(begin)
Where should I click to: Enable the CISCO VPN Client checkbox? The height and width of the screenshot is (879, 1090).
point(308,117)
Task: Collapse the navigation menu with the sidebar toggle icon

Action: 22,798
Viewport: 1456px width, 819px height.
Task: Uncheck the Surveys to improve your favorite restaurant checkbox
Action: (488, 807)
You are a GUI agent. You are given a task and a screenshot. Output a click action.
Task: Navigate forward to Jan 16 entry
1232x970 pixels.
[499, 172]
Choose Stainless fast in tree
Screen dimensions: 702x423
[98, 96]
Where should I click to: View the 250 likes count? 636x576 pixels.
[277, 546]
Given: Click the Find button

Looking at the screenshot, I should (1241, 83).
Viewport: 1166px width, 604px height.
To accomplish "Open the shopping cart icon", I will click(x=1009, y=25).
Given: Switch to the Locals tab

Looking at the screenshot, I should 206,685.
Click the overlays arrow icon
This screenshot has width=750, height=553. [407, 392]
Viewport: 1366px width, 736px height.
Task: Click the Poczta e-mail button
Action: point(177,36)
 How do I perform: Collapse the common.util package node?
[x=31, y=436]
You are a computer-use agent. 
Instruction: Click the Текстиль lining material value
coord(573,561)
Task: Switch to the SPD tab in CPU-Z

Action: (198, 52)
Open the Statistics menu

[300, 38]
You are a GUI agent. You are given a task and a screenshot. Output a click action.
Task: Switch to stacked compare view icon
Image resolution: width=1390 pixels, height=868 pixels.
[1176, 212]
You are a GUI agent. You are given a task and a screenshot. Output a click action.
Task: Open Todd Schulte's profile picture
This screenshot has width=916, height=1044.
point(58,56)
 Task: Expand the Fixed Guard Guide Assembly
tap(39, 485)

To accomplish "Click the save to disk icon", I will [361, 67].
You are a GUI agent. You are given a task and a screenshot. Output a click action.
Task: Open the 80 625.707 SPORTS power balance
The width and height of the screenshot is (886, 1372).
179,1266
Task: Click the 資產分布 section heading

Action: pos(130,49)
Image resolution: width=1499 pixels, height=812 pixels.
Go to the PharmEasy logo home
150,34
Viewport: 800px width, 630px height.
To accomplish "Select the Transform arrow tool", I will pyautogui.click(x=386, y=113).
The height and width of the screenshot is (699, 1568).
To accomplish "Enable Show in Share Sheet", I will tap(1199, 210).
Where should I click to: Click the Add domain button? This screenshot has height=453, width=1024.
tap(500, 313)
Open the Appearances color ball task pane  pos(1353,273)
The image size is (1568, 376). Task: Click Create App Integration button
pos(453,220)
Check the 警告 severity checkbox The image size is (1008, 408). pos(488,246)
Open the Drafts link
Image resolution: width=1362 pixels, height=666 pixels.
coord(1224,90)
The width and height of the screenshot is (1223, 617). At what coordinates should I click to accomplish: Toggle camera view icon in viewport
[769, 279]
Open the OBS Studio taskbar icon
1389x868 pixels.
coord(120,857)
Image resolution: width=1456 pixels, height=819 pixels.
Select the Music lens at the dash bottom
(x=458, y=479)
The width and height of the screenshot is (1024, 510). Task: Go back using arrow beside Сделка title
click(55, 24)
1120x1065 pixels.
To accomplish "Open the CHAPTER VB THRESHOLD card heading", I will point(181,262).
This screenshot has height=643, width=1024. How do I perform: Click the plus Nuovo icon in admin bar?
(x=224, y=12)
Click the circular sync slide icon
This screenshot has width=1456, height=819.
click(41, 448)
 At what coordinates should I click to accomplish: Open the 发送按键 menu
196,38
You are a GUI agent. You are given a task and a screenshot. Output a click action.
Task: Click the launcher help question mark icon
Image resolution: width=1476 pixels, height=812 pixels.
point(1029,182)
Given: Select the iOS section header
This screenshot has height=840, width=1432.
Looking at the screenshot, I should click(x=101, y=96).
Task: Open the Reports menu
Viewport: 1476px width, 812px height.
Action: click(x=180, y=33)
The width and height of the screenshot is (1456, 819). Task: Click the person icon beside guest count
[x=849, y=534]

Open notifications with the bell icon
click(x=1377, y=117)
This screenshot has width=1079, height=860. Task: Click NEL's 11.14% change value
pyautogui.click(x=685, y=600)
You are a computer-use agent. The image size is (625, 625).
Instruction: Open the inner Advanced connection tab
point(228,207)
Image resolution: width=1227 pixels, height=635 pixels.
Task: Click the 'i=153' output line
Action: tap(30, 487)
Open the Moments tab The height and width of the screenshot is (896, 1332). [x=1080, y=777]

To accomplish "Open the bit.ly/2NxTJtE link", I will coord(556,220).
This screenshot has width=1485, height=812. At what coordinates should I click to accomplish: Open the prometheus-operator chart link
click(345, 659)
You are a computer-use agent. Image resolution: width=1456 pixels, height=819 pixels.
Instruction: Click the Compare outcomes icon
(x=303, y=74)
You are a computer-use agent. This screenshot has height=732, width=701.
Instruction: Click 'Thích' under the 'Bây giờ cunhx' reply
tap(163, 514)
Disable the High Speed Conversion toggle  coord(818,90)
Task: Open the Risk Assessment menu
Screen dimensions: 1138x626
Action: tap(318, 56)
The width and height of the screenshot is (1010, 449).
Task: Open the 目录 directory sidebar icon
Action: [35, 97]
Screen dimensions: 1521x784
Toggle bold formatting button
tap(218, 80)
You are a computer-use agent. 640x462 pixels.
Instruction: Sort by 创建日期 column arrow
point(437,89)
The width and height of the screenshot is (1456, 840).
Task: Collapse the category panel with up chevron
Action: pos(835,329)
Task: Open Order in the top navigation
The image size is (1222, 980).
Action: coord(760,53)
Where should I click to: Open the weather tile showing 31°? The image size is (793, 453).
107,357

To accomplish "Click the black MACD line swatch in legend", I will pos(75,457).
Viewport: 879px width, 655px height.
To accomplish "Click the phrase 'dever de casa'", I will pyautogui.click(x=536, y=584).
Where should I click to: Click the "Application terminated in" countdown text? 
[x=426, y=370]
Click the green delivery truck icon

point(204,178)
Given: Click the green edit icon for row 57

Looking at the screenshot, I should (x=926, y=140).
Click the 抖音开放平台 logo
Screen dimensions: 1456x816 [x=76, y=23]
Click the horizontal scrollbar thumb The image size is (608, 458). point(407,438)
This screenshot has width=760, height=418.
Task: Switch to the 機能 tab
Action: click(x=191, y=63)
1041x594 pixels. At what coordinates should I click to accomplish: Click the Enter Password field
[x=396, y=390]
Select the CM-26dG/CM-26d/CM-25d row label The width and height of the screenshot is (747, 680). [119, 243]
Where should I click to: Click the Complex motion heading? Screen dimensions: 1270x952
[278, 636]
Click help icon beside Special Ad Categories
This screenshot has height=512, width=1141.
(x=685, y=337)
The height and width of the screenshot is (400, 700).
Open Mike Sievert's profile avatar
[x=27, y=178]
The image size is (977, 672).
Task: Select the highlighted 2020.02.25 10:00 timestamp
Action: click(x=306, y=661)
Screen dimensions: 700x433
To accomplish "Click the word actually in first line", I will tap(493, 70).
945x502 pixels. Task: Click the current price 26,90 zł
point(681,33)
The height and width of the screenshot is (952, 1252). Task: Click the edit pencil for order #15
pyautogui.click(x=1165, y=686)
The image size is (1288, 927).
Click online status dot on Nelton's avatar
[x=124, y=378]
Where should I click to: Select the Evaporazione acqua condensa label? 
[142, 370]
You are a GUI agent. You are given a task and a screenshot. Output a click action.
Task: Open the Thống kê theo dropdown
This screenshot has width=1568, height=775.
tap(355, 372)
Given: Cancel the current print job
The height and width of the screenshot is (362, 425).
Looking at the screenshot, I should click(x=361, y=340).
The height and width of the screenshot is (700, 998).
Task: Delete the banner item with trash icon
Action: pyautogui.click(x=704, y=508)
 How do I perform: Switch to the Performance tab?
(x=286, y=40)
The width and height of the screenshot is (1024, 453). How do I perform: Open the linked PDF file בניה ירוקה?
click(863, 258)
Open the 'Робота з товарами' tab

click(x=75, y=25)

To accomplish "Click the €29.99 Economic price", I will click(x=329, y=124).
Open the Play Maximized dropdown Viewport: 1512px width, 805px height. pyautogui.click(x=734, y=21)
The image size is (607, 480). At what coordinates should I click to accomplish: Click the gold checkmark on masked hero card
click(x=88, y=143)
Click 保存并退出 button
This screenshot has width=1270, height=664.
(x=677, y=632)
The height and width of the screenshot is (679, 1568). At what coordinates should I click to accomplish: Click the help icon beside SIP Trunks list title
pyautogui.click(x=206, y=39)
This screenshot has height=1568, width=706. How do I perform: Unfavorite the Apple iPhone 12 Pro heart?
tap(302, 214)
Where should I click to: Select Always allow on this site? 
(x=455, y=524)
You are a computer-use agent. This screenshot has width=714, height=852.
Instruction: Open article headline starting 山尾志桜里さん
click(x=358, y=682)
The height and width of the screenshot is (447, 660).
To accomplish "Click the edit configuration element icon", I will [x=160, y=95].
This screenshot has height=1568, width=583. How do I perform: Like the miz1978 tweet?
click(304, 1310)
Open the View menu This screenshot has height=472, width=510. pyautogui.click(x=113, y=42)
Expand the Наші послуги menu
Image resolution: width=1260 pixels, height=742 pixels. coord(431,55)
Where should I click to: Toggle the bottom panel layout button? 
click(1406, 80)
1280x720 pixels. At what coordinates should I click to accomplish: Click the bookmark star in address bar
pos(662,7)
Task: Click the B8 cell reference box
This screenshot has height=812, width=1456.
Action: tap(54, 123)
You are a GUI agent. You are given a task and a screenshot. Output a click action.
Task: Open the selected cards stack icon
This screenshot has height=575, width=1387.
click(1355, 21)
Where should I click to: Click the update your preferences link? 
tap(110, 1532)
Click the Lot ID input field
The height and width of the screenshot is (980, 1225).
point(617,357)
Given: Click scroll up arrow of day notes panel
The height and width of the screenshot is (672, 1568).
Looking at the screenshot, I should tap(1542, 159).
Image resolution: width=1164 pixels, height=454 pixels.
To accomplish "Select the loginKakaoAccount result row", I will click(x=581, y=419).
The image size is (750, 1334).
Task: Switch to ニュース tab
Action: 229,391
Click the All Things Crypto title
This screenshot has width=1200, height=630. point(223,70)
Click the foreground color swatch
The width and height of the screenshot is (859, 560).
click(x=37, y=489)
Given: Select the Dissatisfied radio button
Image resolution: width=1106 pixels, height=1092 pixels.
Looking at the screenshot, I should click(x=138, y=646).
(end)
▸ **Instructions to follow**: Reproduce the material starting at the line that contains "Click 保存并退出 button" and ending at the line that contains "tap(302, 214)", swapping "help icon" for "info icon" and keeping everything else the same.

▸ **Result below**:
Click 保存并退出 button
This screenshot has width=1270, height=664.
(x=677, y=632)
The height and width of the screenshot is (679, 1568). At what coordinates should I click to accomplish: Click the info icon beside SIP Trunks list title
pyautogui.click(x=206, y=39)
This screenshot has height=1568, width=706. How do I perform: Unfavorite the Apple iPhone 12 Pro heart?
tap(302, 214)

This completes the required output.